*** Opening of RECORDS FOR PROCESSING ***
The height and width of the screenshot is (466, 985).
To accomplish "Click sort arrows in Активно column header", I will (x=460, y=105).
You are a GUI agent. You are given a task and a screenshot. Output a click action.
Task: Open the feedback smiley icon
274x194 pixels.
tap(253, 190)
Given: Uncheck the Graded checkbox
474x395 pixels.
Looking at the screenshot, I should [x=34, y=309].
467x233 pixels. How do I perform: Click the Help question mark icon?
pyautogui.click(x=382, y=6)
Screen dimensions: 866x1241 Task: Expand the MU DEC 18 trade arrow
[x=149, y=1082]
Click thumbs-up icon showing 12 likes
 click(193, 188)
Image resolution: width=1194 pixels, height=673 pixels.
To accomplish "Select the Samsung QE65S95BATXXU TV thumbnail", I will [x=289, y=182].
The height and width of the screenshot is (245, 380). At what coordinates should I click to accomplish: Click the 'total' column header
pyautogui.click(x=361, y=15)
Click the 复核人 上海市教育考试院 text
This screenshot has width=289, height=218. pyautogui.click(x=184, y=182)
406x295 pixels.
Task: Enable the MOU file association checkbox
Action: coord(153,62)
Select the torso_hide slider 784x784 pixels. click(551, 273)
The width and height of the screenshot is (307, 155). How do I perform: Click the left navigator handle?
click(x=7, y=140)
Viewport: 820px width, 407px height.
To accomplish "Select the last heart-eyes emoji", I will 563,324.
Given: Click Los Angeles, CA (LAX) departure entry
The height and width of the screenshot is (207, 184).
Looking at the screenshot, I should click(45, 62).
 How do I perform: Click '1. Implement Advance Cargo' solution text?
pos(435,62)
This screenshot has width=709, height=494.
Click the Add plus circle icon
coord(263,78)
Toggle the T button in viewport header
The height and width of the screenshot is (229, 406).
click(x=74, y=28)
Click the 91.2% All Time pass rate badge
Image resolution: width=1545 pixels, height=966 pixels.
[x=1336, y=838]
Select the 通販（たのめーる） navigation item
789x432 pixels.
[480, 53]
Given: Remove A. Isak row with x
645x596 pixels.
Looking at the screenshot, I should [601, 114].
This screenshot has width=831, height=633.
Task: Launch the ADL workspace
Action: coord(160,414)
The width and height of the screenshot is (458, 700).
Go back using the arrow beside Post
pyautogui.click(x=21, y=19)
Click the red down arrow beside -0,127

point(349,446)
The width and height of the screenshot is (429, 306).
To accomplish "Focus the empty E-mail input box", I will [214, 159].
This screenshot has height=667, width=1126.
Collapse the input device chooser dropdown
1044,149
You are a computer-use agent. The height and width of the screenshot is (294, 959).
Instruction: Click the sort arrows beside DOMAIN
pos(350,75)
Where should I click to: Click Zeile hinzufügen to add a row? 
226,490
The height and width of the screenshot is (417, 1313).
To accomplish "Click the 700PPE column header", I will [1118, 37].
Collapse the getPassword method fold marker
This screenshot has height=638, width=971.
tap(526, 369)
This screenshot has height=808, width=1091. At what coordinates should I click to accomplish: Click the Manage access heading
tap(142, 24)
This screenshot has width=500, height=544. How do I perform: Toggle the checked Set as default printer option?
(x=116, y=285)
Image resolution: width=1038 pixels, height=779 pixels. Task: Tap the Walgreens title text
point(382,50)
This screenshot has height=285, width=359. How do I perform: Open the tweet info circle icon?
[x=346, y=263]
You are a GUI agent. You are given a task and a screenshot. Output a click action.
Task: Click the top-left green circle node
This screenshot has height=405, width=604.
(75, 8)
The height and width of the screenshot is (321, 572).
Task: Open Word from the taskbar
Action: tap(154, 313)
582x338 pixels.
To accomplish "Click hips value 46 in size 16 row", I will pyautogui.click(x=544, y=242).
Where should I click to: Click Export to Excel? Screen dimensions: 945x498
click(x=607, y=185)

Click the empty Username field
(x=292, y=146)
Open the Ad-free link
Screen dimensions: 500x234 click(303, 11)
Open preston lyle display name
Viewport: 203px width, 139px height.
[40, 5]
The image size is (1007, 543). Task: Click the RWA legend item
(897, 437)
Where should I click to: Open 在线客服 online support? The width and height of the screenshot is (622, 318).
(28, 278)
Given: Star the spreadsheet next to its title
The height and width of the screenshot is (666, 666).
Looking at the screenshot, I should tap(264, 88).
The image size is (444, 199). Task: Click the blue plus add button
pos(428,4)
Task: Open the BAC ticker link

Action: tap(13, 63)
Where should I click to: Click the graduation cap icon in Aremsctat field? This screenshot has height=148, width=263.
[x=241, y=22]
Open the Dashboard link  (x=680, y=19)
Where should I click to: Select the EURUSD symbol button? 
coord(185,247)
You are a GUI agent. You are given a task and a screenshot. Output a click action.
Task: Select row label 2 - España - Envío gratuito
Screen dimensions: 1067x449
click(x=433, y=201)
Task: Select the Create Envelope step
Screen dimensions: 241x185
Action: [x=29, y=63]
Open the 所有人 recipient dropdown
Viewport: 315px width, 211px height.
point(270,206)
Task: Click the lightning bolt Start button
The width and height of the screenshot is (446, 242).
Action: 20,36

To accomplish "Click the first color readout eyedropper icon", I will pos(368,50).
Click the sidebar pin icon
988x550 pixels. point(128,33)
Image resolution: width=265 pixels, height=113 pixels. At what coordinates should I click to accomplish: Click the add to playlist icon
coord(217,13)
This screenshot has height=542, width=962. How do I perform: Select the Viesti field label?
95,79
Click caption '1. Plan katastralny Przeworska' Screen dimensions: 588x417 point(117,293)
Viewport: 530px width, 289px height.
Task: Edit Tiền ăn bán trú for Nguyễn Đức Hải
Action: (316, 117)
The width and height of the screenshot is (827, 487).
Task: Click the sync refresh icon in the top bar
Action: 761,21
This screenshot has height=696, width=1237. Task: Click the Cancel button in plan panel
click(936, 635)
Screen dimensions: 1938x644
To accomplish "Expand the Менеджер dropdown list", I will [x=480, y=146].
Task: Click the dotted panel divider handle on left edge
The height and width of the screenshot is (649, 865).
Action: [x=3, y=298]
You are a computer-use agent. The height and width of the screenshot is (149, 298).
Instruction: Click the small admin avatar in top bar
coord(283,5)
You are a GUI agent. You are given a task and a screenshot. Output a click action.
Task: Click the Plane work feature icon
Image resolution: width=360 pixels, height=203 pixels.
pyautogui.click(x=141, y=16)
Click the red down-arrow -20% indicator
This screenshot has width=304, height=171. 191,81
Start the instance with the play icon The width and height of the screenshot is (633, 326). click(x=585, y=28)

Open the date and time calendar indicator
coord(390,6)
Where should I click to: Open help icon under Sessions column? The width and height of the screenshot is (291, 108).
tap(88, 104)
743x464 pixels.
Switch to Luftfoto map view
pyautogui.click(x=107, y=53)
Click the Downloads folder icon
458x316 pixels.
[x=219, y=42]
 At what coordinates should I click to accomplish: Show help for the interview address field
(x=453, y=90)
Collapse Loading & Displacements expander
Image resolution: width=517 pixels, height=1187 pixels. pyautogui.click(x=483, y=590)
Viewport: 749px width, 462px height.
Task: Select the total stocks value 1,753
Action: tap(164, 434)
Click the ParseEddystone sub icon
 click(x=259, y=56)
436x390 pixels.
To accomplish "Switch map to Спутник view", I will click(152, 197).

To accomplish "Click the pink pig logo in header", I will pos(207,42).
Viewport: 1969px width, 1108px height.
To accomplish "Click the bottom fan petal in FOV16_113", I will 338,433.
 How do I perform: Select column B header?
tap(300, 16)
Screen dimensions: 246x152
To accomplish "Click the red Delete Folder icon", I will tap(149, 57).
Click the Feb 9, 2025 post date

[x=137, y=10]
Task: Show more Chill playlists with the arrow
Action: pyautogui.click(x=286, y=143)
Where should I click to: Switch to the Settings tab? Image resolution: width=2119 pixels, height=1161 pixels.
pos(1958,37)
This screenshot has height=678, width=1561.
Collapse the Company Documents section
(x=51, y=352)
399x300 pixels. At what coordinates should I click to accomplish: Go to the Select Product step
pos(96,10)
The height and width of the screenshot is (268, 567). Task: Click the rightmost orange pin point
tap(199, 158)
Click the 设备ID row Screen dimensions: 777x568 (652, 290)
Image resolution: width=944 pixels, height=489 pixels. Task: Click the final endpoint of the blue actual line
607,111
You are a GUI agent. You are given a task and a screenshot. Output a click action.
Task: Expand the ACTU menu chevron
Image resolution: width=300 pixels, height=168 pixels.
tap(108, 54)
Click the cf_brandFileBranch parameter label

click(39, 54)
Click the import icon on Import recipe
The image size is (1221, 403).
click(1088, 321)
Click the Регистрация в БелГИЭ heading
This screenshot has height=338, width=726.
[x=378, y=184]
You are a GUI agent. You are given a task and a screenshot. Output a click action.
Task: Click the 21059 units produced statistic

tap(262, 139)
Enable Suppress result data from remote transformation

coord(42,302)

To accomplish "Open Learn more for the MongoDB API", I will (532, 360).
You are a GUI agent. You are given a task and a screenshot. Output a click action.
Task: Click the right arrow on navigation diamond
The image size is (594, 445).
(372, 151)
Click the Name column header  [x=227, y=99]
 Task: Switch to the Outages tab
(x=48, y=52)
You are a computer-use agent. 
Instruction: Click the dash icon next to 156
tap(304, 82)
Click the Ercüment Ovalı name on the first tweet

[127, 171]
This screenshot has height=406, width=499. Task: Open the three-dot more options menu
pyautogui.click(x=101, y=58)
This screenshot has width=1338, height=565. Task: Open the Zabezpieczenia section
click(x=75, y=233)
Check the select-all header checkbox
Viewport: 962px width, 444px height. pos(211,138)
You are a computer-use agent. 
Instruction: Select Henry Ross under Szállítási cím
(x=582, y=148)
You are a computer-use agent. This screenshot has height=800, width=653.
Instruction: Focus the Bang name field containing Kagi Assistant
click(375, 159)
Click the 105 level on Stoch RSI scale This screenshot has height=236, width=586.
*** Close of RECORDS FOR PROCESSING ***
◆ WHAT TO DO:
For the word "navigation", please count the lines in the data where it appears and respond with the number only.

◆ RESULT OF THIS TASK:
2